Narkis S Morales1, Ignacio C Fernández1
1Centro de Modelación y Monitoreo de Ecosistemas, Facultad de Ciencias, Universidad Mayor, Santiago 8340589, Chile.
Maximum Entropy (MaxEnt) model quality metrics do not reliably predict land-cover classification accuracy across all land types. Evaluating accuracy using discrimination coefficients like Kappa is recommended for reliable results.
Area of Science:
- Remote Sensing
- Geospatial Analysis
- Ecological Modeling
Background:
- Maximum Entropy (MaxEnt) is a widely used algorithm for species distribution modeling.
- Its application is expanding to land-cover classification using remote sensing data.
- The transferability of species distribution modeling best practices to land-cover classification remains underexplored.
Purpose of the Study:
- To assess the applicability of MaxEnt model quality metrics for single-class land-cover classification.

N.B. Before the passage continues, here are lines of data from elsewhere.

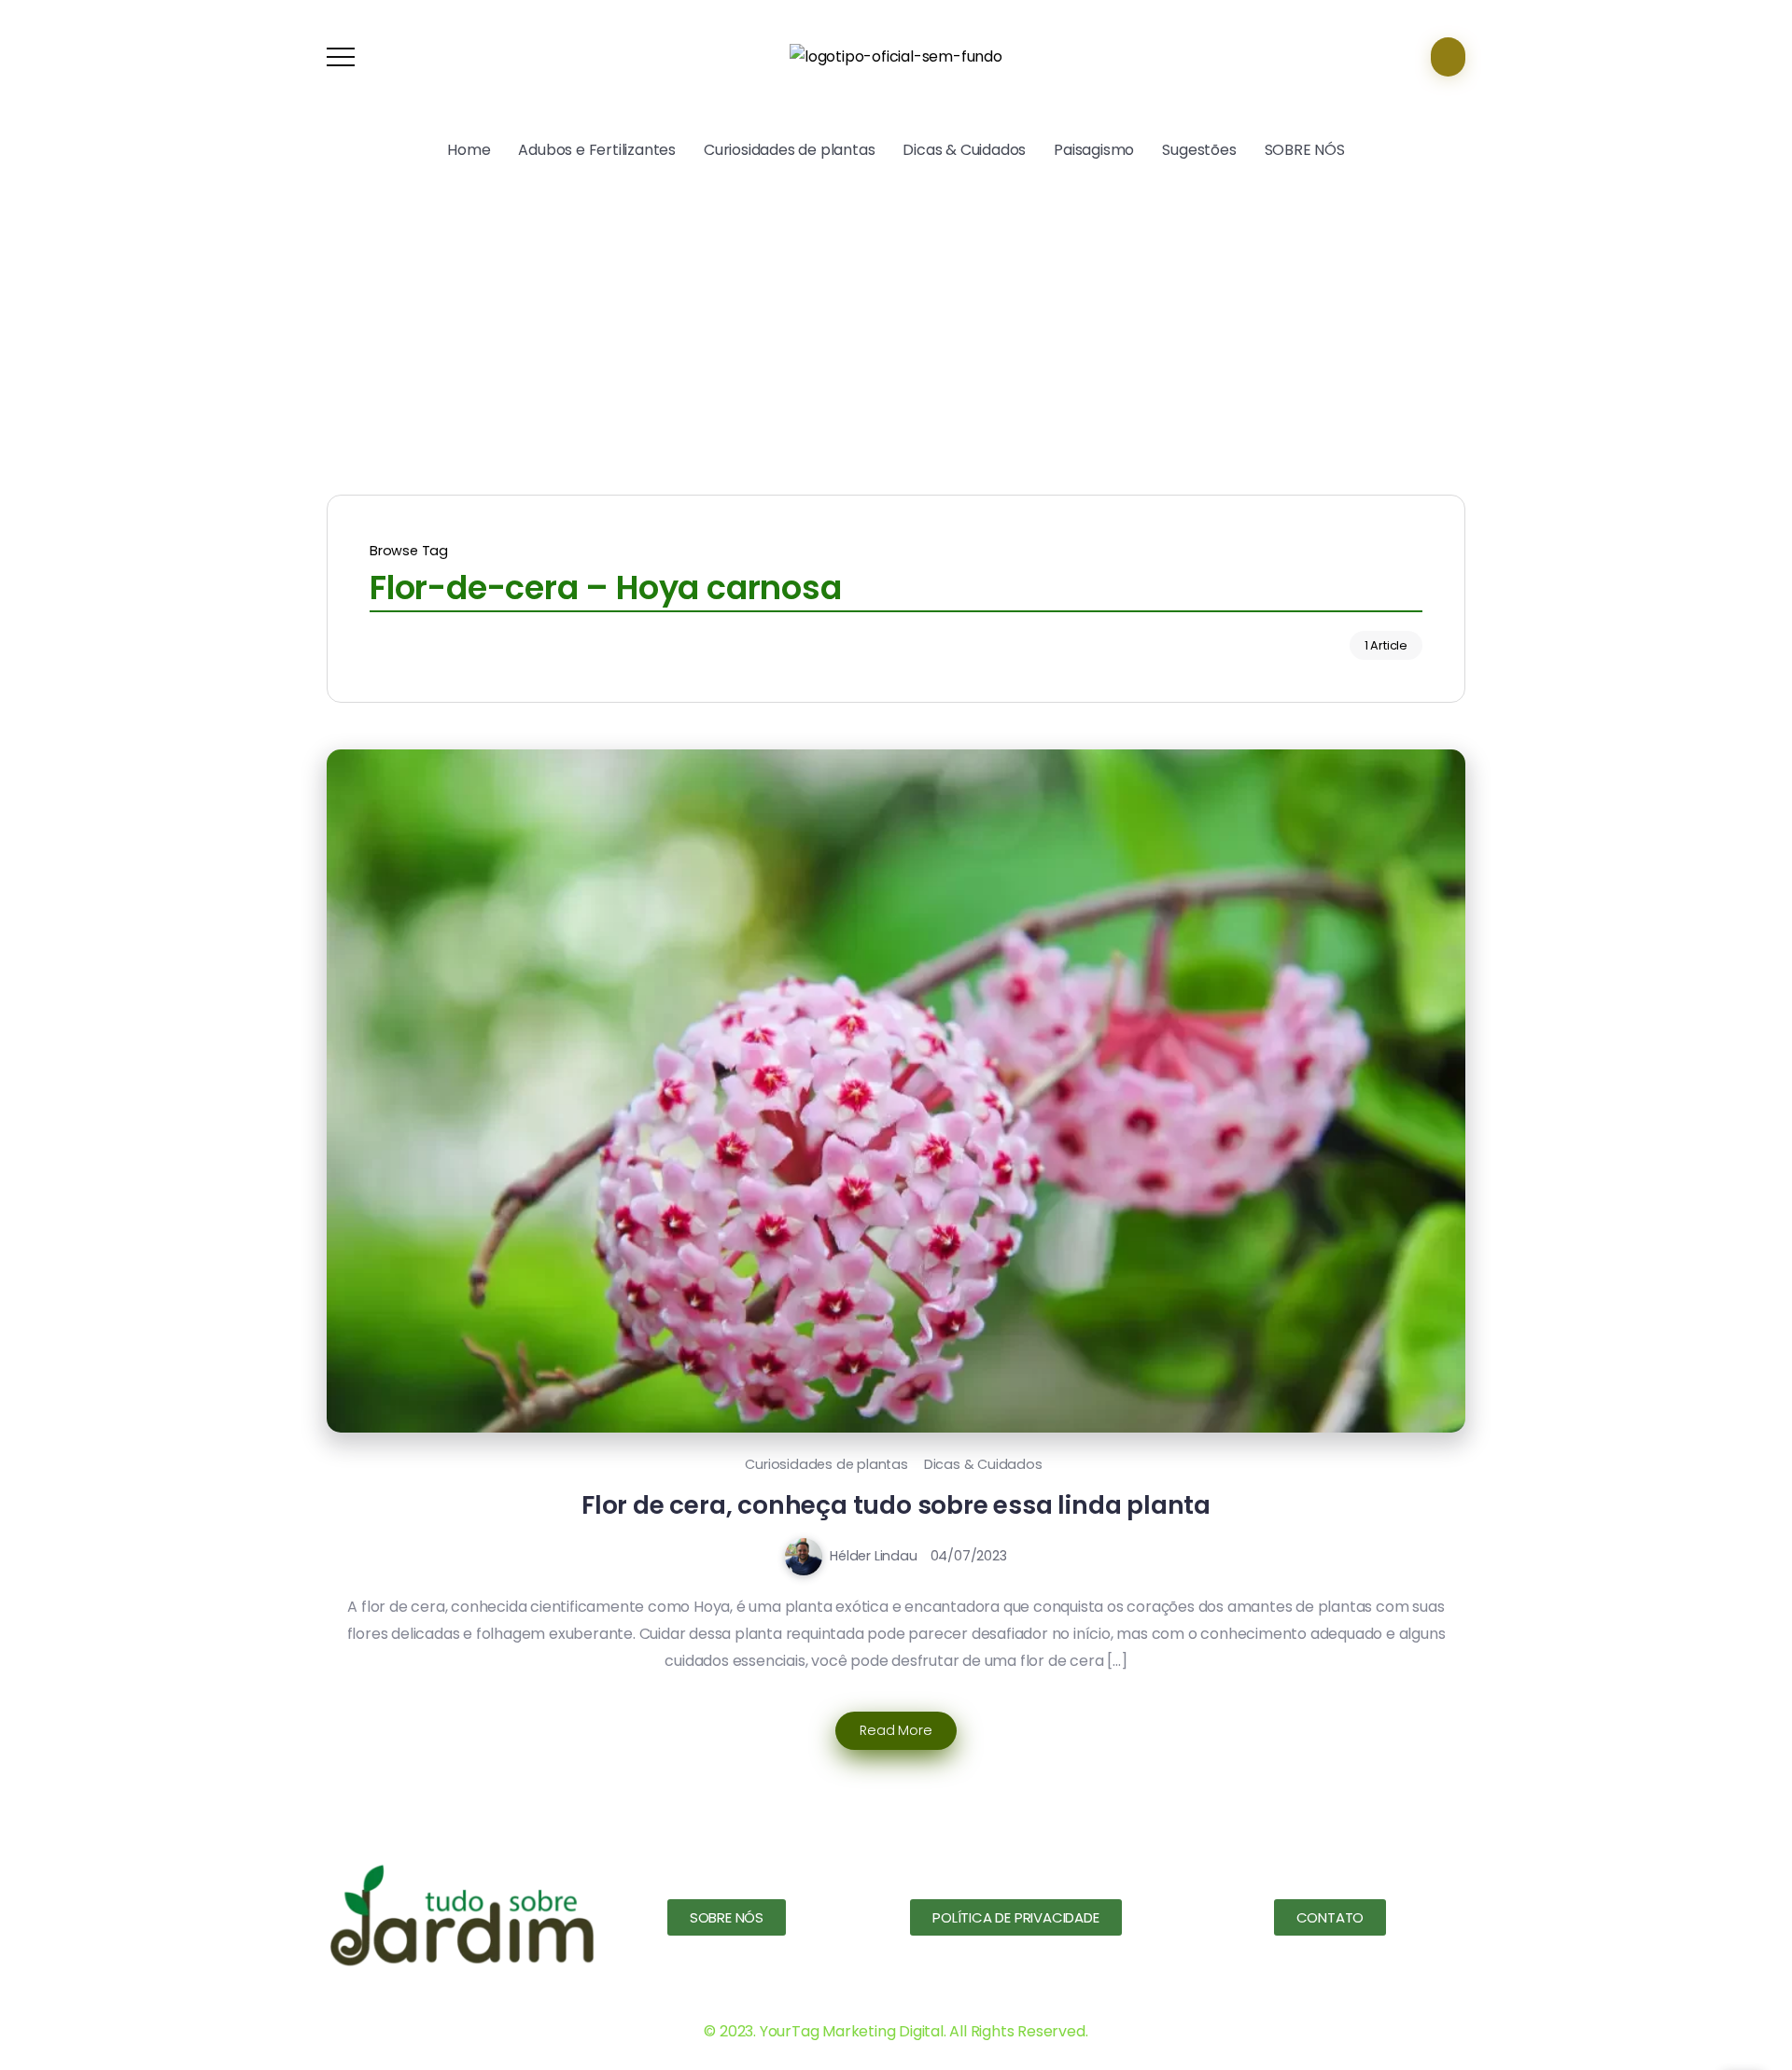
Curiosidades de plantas (826, 1464)
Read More (895, 1730)
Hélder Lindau (873, 1555)
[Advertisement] (896, 326)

- To investigate if recommended procedures for species distribution models yield accurate land-cover classifications.
- To determine the suitability of various accuracy and quality metrics as proxies for land-cover classification outcomes.
Main Methods:
- Utilized MaxEnt for single-class land-cover classification with remote sensing imagery.
- Generated 1980 classification maps for four land cover types: built, grass, deciduous, and evergreen.
- Calculated discrimination accuracy coefficients (e.g., Kappa, Overall Accuracy) and model quality metrics.
Main Results:
- Correlation patterns between model quality metrics were consistent for some land covers but not all.
- The relationship between model quality metrics and land-cover classification accuracy was land-cover-dependent.
- Built cover showed no consistent correlation patterns; grass, evergreen, and deciduous showed consistent associations.
Conclusions:
- Model quality metrics are not universally reliable indicators of land-cover classification accuracy.
- Accuracy evaluation should prioritize discrimination coefficients (e.g., Kappa, Overall Accuracy).
- Over-reliance on model quality metrics for land-cover classification can be misleading, especially for certain land types.